Anoche fui a cenar con un amigo que tenía años de no ver. Se llama Lucent Vitelus. Es un cazador de dragones. Intentamos hacer cuentas del número de años, pero no logramos decidir si tres o cuatro, a lo que él contesta "depende del auto que traía en ese momento..."
Nos conocimos por casualidad hace 11 años, aproximadamente, en una fiesta de universidad donde coincidimos gracias a amigos en común. Fui con una amiga, con quien en ese momento nos encontrábamos de destrampe después de terminar por fin con relaciones tormentosas de años. Habíamos llegado a esa fiesta por invitación de un amigo de la facultad.
De inmediato me tiró la onda. Dice que le gustan altas. Imaginé que esa era la razón inicial por la cual no se aventó con mi amiga, quien es muy chaparrita.
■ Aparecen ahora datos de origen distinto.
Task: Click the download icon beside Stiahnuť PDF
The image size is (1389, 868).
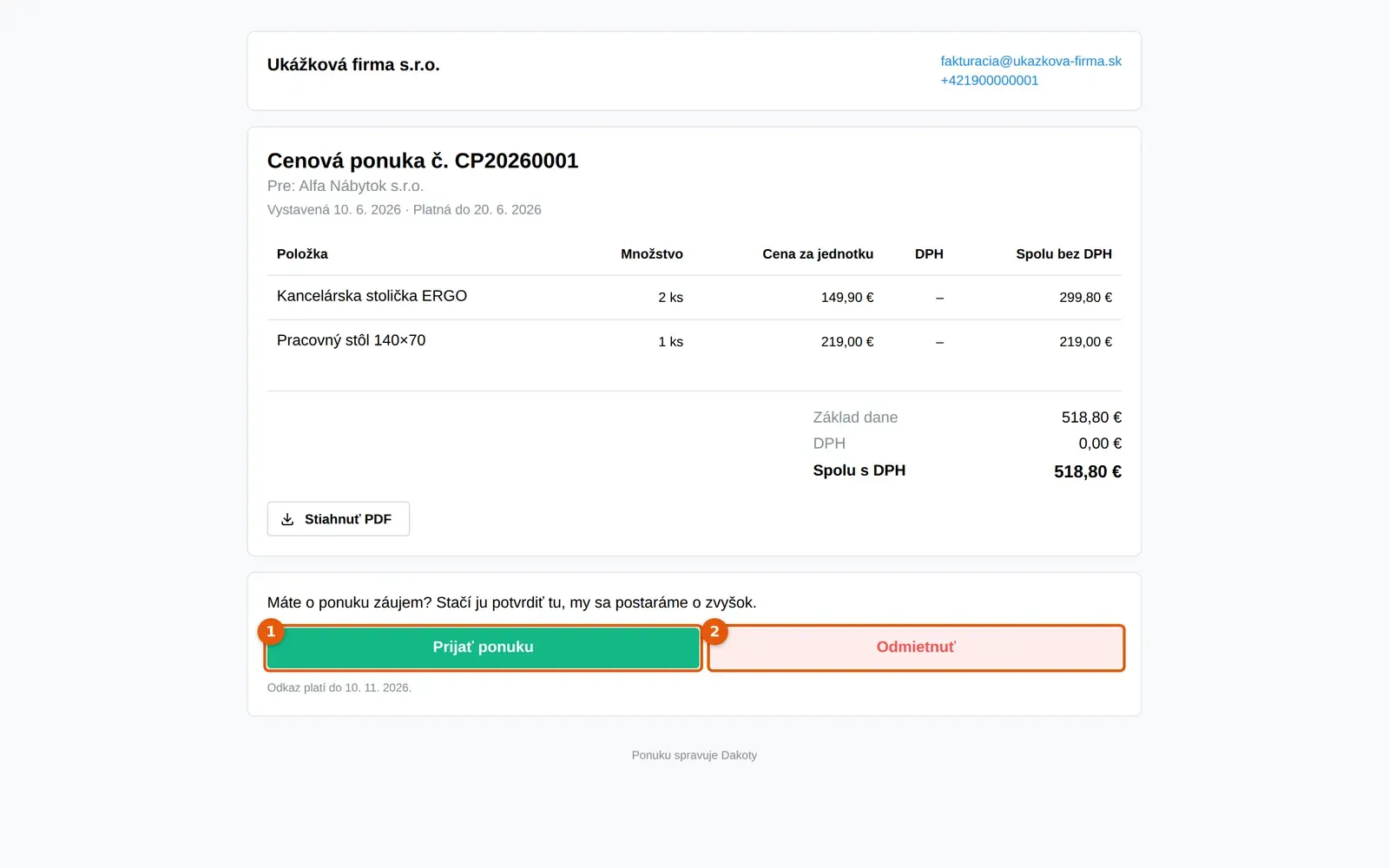Action: (x=287, y=519)
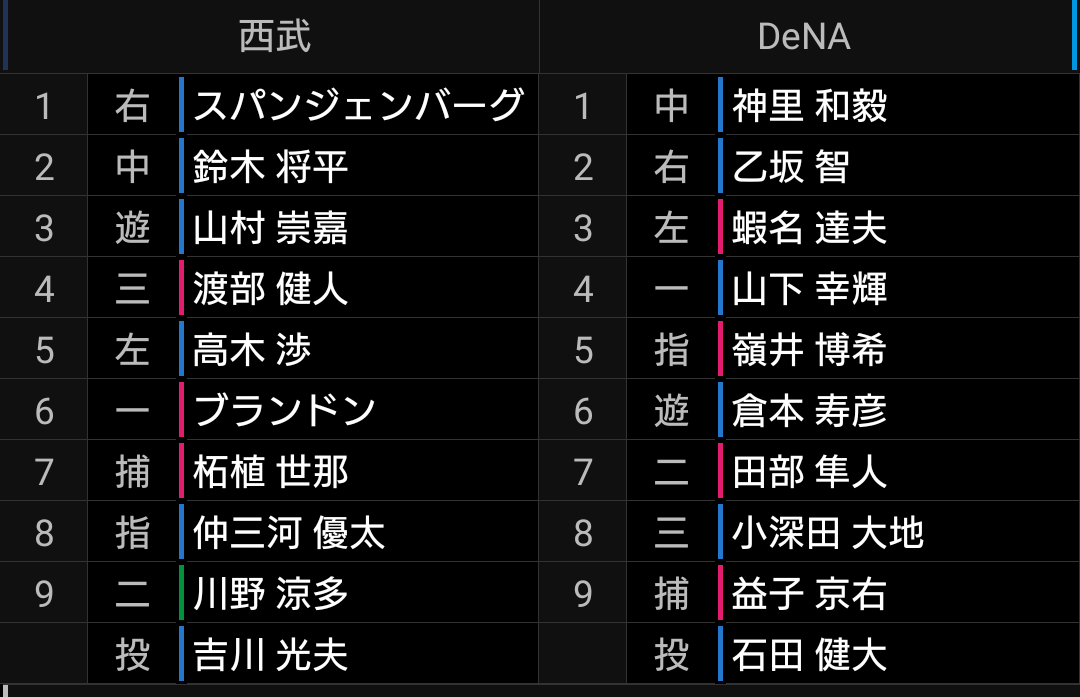
Task: Open player ブランドン
Action: (x=284, y=410)
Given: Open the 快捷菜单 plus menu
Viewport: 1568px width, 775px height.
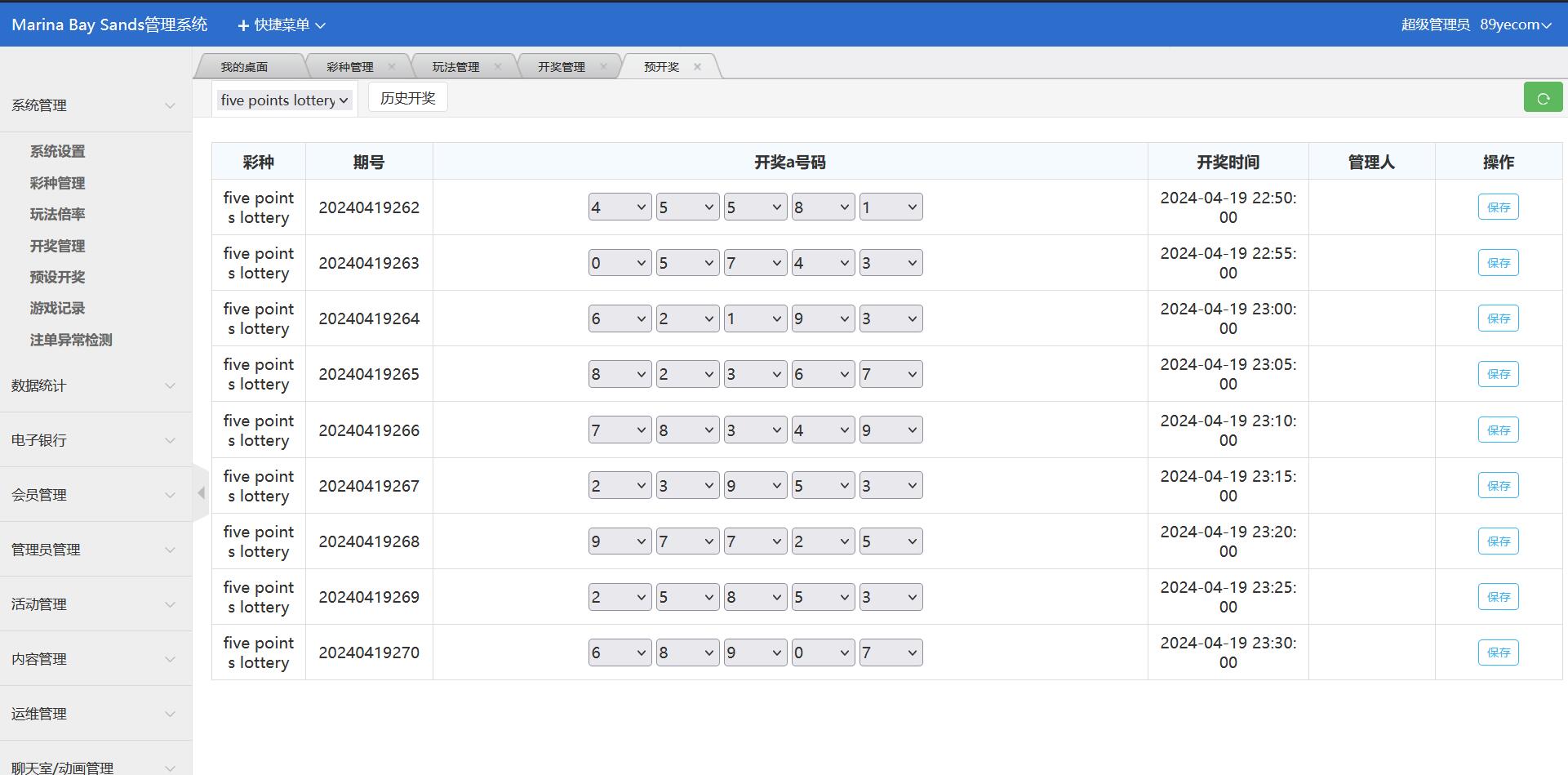Looking at the screenshot, I should click(281, 25).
No recuerdo cómo salió al tema que me gustan los autos y a él también. -¿Quieres ir a ver mi auto...?" -me dijo.
Ahora que lo pienso, en esa época me arriesgaba demasiado. Él y su amigo, Kuru, nos invitaban a otra fiesta, cerca de ahí. Subimos al auto y avanzamos unas cuadras. Nuestro amigo de la facultad nos comenzó a buscar por teléfono, así que le pedimos a Lucent que nos regresara a la fiesta, con nuestro amigo.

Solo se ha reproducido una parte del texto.